» **Stored data**:
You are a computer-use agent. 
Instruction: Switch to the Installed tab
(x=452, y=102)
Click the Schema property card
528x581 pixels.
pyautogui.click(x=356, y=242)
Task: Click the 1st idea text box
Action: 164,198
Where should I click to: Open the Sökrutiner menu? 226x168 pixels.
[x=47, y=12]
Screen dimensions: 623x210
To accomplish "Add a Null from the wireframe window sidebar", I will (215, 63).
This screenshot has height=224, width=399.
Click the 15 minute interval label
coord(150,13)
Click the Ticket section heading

» **Task**:
Each line from the one containing "Click the 15 minute interval label" through the final line of the listing above should be returned exactly; return nothing else.

» **Task solution**:
Click the 15 minute interval label
coord(150,13)
Click the Ticket section heading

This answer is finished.